TASK DESCRIPTION => Reproduce verbatim the lines of the material below, starting at the line with "Collapse the hardware (硬件) section chevron" and ending at the line with "Toggle the Elevation layer switch", both inclusive; skip the rest.
________________________________________
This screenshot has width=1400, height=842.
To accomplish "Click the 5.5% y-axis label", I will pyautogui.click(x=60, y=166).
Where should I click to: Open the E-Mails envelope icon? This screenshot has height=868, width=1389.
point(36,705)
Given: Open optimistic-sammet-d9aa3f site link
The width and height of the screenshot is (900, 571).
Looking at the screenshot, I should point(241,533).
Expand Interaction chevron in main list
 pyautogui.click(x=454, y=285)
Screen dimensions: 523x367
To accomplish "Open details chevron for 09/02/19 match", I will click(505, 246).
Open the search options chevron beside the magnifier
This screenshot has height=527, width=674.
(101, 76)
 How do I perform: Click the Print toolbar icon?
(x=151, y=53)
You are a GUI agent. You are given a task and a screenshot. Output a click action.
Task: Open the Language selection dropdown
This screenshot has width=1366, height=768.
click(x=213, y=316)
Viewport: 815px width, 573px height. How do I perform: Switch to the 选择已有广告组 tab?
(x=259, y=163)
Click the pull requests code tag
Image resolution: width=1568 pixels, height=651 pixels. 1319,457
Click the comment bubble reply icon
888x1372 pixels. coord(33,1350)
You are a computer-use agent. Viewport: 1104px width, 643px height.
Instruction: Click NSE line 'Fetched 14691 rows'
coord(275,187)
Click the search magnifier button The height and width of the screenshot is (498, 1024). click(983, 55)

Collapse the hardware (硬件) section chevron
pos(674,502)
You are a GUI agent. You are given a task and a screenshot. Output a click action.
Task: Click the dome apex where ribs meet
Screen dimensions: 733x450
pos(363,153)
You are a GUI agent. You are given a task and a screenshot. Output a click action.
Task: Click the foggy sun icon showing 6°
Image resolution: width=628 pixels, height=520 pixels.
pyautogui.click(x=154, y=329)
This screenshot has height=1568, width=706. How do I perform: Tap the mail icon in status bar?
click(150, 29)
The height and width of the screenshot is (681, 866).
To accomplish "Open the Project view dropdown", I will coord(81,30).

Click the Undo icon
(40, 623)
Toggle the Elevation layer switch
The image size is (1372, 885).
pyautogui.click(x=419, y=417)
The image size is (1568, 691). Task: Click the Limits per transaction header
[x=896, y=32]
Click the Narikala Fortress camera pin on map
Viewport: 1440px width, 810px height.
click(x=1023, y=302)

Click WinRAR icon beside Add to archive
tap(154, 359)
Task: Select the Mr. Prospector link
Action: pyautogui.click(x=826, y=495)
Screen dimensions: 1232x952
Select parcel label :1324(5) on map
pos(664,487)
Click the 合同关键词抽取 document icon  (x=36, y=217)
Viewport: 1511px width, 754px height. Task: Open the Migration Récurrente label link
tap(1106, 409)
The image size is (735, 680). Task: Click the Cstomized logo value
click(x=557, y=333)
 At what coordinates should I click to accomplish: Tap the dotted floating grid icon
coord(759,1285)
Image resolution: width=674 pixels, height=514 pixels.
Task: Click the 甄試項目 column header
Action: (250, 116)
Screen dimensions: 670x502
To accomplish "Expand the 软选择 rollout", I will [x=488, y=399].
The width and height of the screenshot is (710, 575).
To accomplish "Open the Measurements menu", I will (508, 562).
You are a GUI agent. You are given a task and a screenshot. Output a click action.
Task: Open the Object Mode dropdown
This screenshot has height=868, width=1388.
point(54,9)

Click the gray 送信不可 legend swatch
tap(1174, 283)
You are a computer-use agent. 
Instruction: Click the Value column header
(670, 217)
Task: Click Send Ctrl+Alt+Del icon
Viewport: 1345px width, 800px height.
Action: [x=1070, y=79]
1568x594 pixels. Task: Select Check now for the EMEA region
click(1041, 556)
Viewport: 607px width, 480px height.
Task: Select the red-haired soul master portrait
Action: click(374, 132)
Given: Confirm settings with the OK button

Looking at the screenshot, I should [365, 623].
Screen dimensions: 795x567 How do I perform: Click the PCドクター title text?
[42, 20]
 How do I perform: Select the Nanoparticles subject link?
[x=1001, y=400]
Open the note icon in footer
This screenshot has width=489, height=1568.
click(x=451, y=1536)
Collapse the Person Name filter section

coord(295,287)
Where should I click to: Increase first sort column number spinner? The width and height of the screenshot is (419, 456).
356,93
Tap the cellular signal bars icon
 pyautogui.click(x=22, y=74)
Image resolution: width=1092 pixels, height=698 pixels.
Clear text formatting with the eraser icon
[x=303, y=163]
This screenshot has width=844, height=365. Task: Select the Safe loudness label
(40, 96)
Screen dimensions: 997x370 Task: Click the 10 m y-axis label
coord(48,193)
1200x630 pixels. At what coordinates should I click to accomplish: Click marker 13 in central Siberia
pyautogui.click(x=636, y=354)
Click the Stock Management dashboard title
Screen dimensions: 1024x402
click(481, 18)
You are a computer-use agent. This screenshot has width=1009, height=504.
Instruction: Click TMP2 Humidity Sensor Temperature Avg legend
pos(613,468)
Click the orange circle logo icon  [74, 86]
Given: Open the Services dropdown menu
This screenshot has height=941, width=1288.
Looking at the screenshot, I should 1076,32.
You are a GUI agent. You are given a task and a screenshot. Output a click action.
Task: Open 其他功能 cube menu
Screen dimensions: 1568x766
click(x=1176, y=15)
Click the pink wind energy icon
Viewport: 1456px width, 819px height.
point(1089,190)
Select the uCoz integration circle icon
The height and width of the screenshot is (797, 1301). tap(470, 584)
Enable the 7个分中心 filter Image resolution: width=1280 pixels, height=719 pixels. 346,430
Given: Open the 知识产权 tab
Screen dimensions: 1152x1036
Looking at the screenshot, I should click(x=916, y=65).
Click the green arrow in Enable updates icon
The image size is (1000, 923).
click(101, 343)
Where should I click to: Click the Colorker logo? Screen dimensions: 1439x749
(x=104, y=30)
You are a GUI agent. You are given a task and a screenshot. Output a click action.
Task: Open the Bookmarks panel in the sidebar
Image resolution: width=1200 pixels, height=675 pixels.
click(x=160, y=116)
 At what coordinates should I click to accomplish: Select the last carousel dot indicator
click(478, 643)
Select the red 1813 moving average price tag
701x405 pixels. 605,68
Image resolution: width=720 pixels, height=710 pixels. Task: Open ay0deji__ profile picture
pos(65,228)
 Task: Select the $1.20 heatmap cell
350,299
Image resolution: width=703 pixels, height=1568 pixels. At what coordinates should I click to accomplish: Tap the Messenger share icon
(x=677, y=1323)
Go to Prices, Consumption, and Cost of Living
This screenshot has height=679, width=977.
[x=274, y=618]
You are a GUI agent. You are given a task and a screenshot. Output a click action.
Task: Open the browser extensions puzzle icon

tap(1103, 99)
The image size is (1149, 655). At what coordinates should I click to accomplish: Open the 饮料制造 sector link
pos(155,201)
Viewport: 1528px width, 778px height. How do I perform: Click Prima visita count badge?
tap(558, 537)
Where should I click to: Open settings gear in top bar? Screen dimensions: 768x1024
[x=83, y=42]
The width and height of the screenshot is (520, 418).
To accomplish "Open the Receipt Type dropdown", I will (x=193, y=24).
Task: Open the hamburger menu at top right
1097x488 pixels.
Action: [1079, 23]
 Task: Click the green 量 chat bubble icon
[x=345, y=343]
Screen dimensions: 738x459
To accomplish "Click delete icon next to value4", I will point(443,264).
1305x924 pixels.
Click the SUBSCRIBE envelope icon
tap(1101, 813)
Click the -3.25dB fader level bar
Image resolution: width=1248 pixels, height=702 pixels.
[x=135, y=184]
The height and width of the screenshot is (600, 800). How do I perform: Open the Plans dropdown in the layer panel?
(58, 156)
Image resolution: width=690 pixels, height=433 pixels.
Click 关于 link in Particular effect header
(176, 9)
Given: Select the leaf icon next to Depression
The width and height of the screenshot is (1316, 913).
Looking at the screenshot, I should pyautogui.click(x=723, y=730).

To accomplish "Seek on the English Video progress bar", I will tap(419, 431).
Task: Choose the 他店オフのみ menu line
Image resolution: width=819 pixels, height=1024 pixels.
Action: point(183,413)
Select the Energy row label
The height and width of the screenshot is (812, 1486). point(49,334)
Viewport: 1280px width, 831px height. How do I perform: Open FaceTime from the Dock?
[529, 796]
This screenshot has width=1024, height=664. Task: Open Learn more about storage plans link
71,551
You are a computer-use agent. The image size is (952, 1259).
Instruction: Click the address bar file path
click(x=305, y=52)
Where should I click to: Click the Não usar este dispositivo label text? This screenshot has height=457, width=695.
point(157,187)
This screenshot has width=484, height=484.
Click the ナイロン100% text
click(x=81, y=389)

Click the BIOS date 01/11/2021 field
________________________________________
TASK ANSWER =>
Collapse the hardware (硬件) section chevron
pos(674,502)
You are a GUI agent. You are given a task and a screenshot. Output a click action.
Task: Click the dome apex where ribs meet
Screen dimensions: 733x450
pos(363,153)
You are a GUI agent. You are given a task and a screenshot. Output a click action.
Task: Click the foggy sun icon showing 6°
Image resolution: width=628 pixels, height=520 pixels.
pyautogui.click(x=154, y=329)
This screenshot has height=1568, width=706. How do I perform: Tap the mail icon in status bar?
click(150, 29)
The height and width of the screenshot is (681, 866).
To accomplish "Open the Project view dropdown", I will coord(81,30).

Click the Undo icon
(40, 623)
Toggle the Elevation layer switch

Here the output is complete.